Action Conditioning Evaluation

The following videos show the effect that each learned action produces on the output sequence. We consider in each row an initial frame and, for each of the learned actions, we produce a sequence by repeatedly using the current action as input. The output corresponding to each action is shown in a corresponding column.


CADDY learns actions with a consistent meaning that is independent from the initial frame. Action 1 and Action 7 capture movement to the left with different speed. The model also captures forward and lifting (Action 2 and Action 6), backward (Action 3) and right (Action 5) movement. Action 4 instead corresponds to simultaneously lifting and moving the arm to the right.

Atari Breakout

CADDY learns actions with a consistent meaning that is independent from the initial frame. Action 1 corresponds to no movement, while Action 2 and 3 correspond to left and right movement respectively. We found that when the player-controlled platform is positioned at the right border, Action 3 moves the platform to the left instead of leaving it in the current position.


CADDY learns actions with a consistent meaning that is independent from the initial frame. The model captures left (Action 7), right (Action 4), forward (Action 2) and backward (Action 3) movement, no movement (Action 6) and hitting movements (Action 1 and Action 5). These hitting actions are associated with lateral movement of the player.

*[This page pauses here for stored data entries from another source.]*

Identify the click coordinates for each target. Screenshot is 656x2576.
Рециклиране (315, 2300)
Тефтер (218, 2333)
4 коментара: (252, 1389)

The last row shows sequences generated in an atypical scenario where the player is close to the net. Even in this difficult situation where training data was scarce, the model maintains a consistent meaning for the actions and generates the player until it is not too close to the net or performing movements that are not present in the training data such as going backwards once being close to the net, an action typically avoided by professional tennis players.

In the following, we show the same results produced by the baseline methods.





Action Variability Embeddings Evaluation

In the following video we show the effects that can be achieved by manipulating the action variability embeddings. In particular, we show that given two discrete actions it is possible to produce videos that correspond to actions with intermediate meaning between the two. This makes it possible to build continuous actions on top of the learned discrete actions.

Reconstruction Results

The following videos show examples of reconstructed sequences.


While baselines such as SAVP and SAVP+ reconstruct videos where the robot arm movement correlates with the one in the original sequence, our method translates the relative movements of the robot arm into the reconstructed sequence with greater accuracy. In addition, in our model the appearance of the robot arm remains consistent in the whole sequence, while the quality of the head tends to degenerate in the baselines as the video progresses, especially in MoCoGAN+ and SAVP+.

Atari Breakout

In this dataset, CADDY accurately learns the physics of the player-controlled platform, of the bricks and of the ball, and correctly predicts the ball position even after multiple bounces. Moreover, the model learns actions that allow the position of the platform to closely match the one in the original sequence. On the other hand, the baselines present artifacts such as disappearing or duplicating platform, and the position of the platform does not match the one in the original sequence.


In the Tennis dataset, SAVP, SAVP+ and CADDY produce reconstructions where the movement of the player matches the one in the original sequence, however our method reconstructs its position more accurately. Moreover, all baselines present artifacts such as disappearning player, while our method consistently generates the player.